- [What you should do] Return the lines exactly as they appear, starting at the line that contains "Locate an element" and ending at the line that contains "checkbox-label: Overwrite if".

- [Data for processing]

● ● ● ● ●

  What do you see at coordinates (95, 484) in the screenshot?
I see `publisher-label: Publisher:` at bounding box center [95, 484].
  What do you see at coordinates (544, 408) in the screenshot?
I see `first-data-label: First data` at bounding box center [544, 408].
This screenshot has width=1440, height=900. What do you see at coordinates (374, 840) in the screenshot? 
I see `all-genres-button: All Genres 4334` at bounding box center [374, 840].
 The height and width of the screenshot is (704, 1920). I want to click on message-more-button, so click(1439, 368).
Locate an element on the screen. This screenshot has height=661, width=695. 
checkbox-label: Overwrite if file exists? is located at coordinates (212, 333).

● ● ● ● ●

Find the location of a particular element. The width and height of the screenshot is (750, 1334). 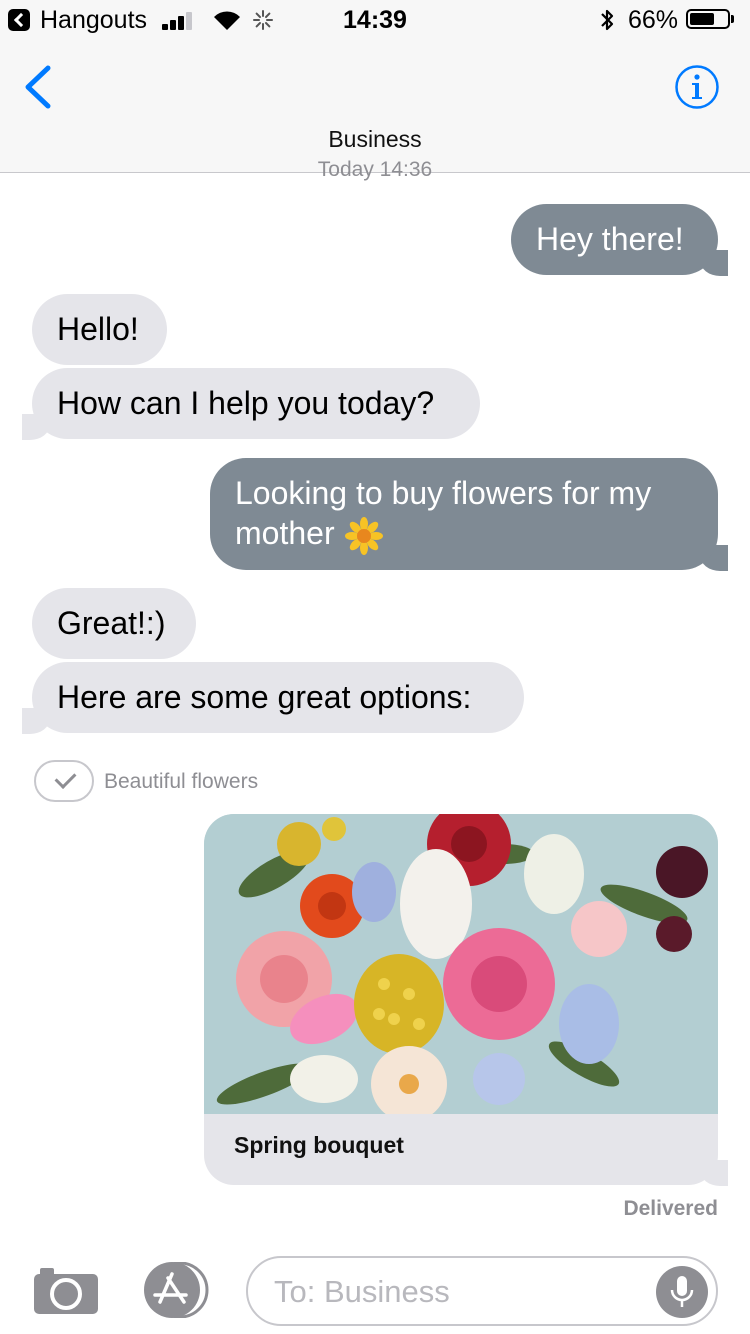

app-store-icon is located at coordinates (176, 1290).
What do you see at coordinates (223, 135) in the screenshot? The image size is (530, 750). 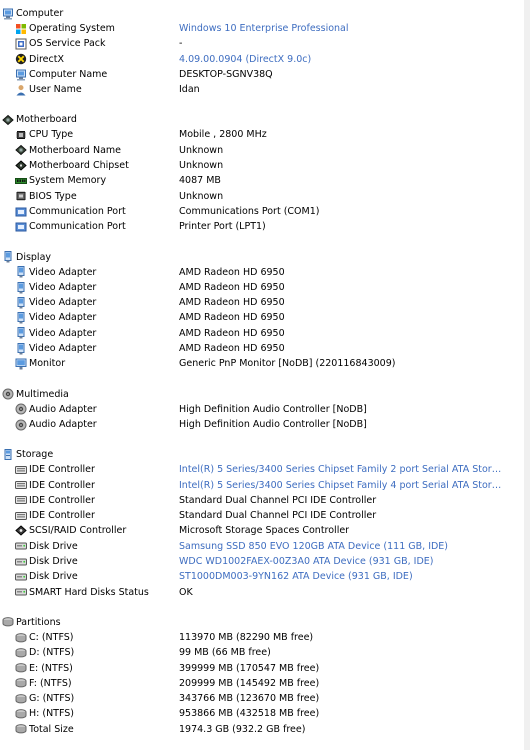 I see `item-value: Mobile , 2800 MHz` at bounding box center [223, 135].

● ● ● ● ●

- [Expected output]
Locate an element on the screen. This screenshot has height=661, width=695. 
checkbox-label: Overwrite if file exists? is located at coordinates (212, 333).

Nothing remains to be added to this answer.